A heavy swell or storm-wave is peculiarly characteristic of these tempests. In the centre of the hurricane the pressure of the atmosphere is so much diminished by rotation, that the mercury in the barometer falls from one to two, and even two and a-half inches. On that account, the pressure of the ocean beyond the range of the wind raises the water in the centre of the vortex about two feet above its usual level, and proportionally to the degree of diminished pressure over the whole area of the storm. This mass of water, or storm-wave, is driven bodily along with, or before, the tempest, and rolls in upon the land like a huge wall of water. It is similar to the earthquake wave, and is by no means the heaping up of the water after a long gale. Ships have been swept by it out of docks and rivers, and it has sometimes carried vessels over reefs and banks so as to land them high and dry; this happened to two ships on the coast of the Eastern Andaman islands, in 1844. Coringa, on the Coromandel coast, is particularly subject to inundations from that cause. In 1789, the town and 20,000 inhabitants were destroyed by a succession of these great waves during a hurricane, and as many perished there in 1839.

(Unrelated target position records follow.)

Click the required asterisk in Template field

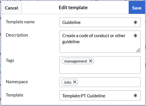point(135,96)
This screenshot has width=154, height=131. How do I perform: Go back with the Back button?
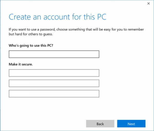point(100,124)
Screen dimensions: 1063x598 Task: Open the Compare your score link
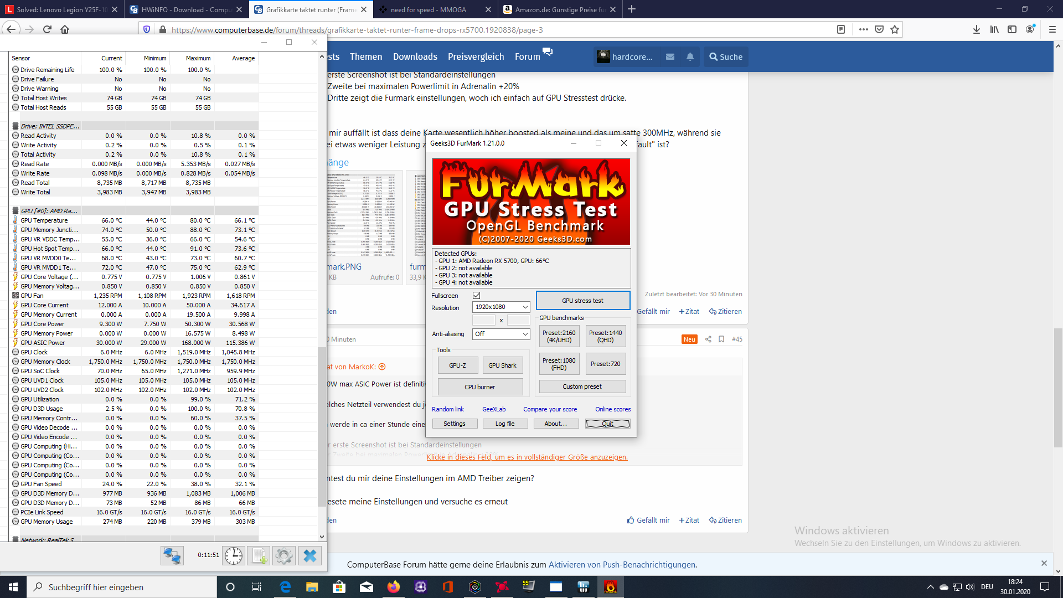pyautogui.click(x=550, y=409)
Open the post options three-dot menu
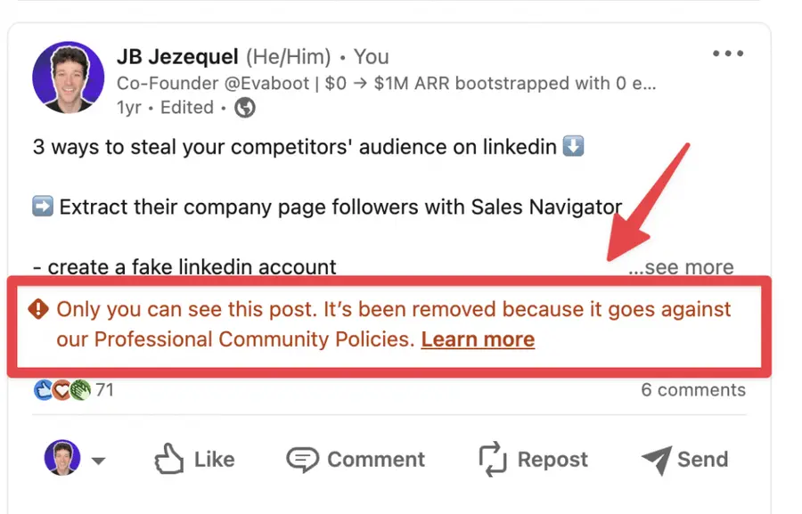 pos(728,53)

Besides storm-waves, storm-currents are raised, which revolve with the rotation of the wind, and are of the greatest force near the centre of the vortex.

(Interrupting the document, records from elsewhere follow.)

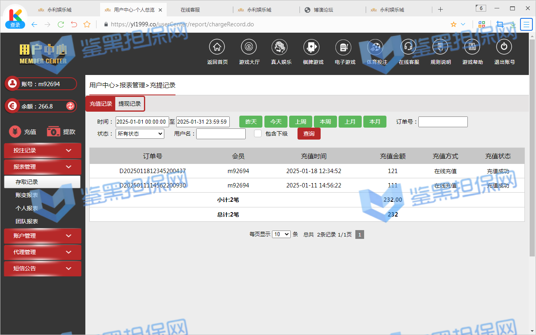Expand the 代理管理 sidebar section
Screen dimensions: 536x335
pos(42,252)
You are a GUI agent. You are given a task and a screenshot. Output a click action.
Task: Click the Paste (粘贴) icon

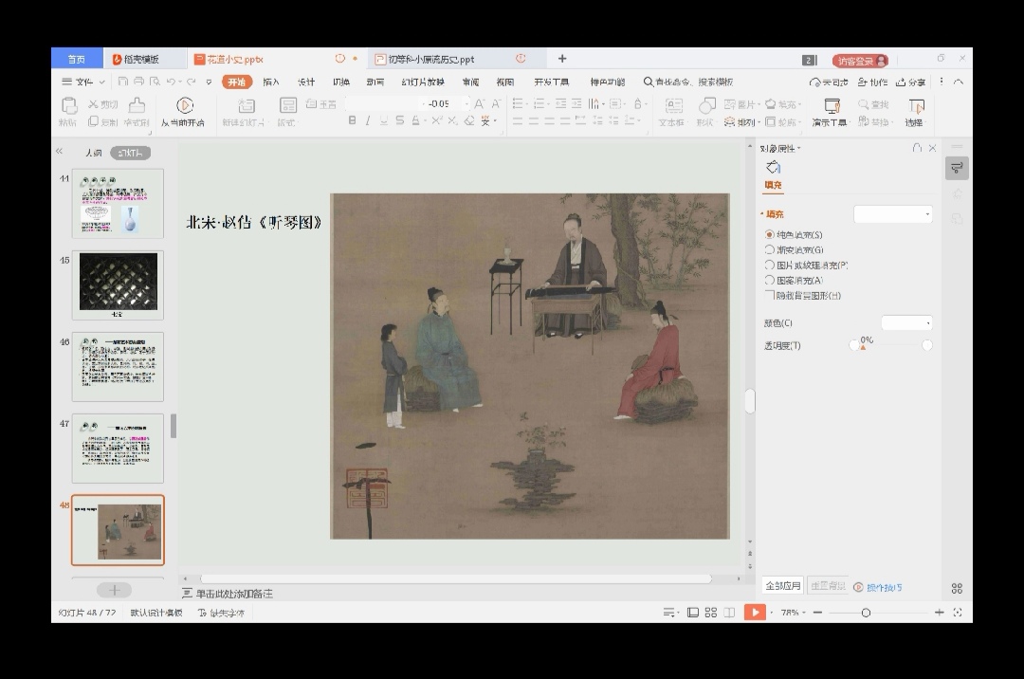[68, 106]
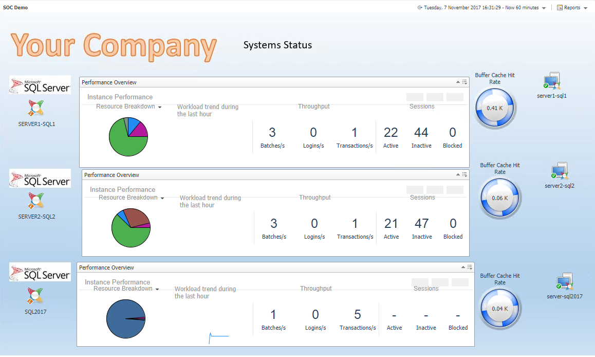The image size is (595, 357).
Task: Click the SQL Server logo above SQL2017
Action: (40, 272)
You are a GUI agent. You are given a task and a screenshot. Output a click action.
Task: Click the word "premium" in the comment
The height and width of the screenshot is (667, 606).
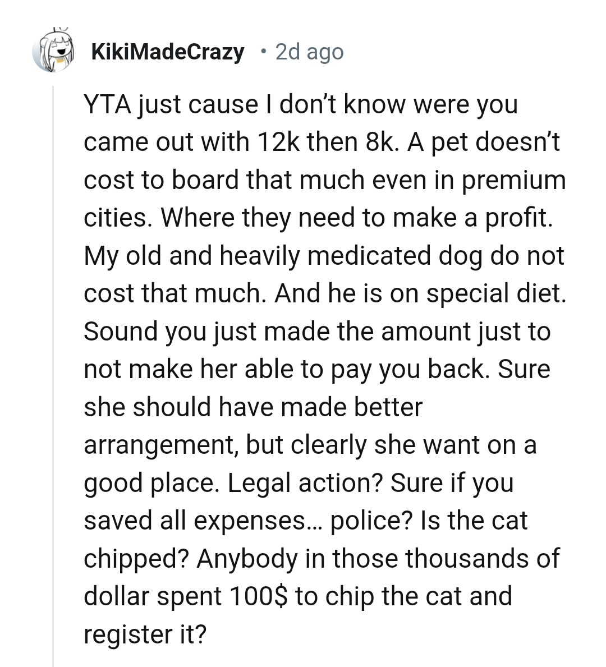(x=514, y=181)
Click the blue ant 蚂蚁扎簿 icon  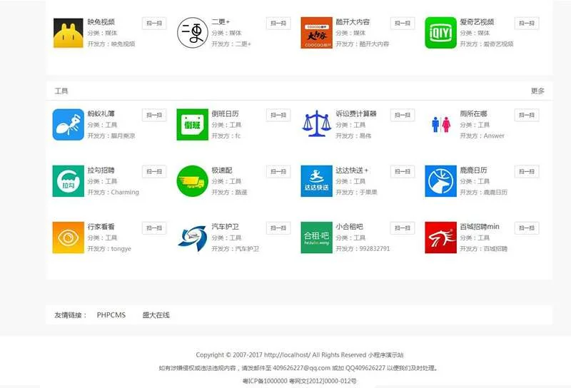tap(69, 125)
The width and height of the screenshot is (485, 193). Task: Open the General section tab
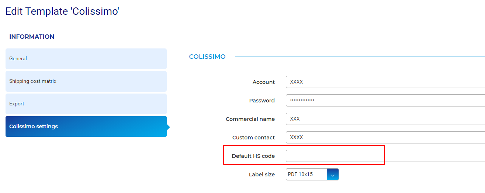86,59

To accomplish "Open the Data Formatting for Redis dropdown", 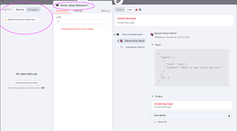I will 21,20.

The rise of the sea by the pressure of the surrounding ocean, and the irresistible fury of the wind, makes a tremendous commotion in the centre of the storm, where the sea rises, not in waves, but in pyramidal masses: the noise during its passage resembles the deafening roar of the most tremendous thunder; and in the typhoons in the China seas it is like numberless voices raised to the utmost pitch of screaming. In general, there is very little thunder and lightning; sometimes a vivid flash occurs during the passage of the centre, or at the beginning of the storm; yet in Barbadoes the whole atmosphere has been enveloped in an electric cloud.

A thick lurid appearance, with dense masses of cloud in the horizon, ominous and terrible, are the harbingers of the coming tempest. The sun and clouds frequently assume a fiery redness, the whole sky takes a wild and threatening aspect, and the wind rises and falls with a moaning sound, like that heard in old houses on a winter’s night: it is akin to the “calling of the sea,” a melancholy noise which, in a dead calm, presages a storm on some parts of the English coast.

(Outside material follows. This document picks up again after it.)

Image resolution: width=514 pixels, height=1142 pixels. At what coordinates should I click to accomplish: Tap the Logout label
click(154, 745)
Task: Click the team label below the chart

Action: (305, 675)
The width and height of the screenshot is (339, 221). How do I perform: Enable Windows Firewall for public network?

Those intensely violent gales, of short duration, called arched squalls, because they rise from an arch of clouds on the horizon, are not rotatory; they occur in the Straits of Malacca, attended by fierce thunder and lightning and a lurid phosphorescent gleam. The north-western gales in the Bay of Bengal, the tornadoes on the African coast, and the pampÉros of the Rio de la Plata, are of the same nature. On an average, a strong gale moves at the rate of 40 miles an hour, a storm at about 56, and hurricanes at 90.

Whirlwinds are frequent in tropical countries, especially in deserts; sometimes several are seen at one time in the Arabian deserts, of all sizes, from a few feet to some hundred yards in diameter. They occur in all kinds of weather, by night as well as by day, and come without the smallest notice, rooting up trees, overwhelming caravans, and throwing down houses; and as they produce water-spouts when they reach the sea, they dismantle and even sink ships. The water-spouts so frequently seen on the ocean originate in adjacent strata of air of different temperatures, running in opposite directions in the upper regions of the atmosphere. They condense the vapour, and give it a whirling motion, so that it descends tapering to the sea below, and causes the surface of the water to ascend in a pointed spiral till it joins that from above, and then it looks like two inverted cones, being thinner in the middle than either above or below. When a water-spout has a progressive motion, the upper and under part must move in the same direction, and with equal velocity, otherwise it breaks, which frequently happens.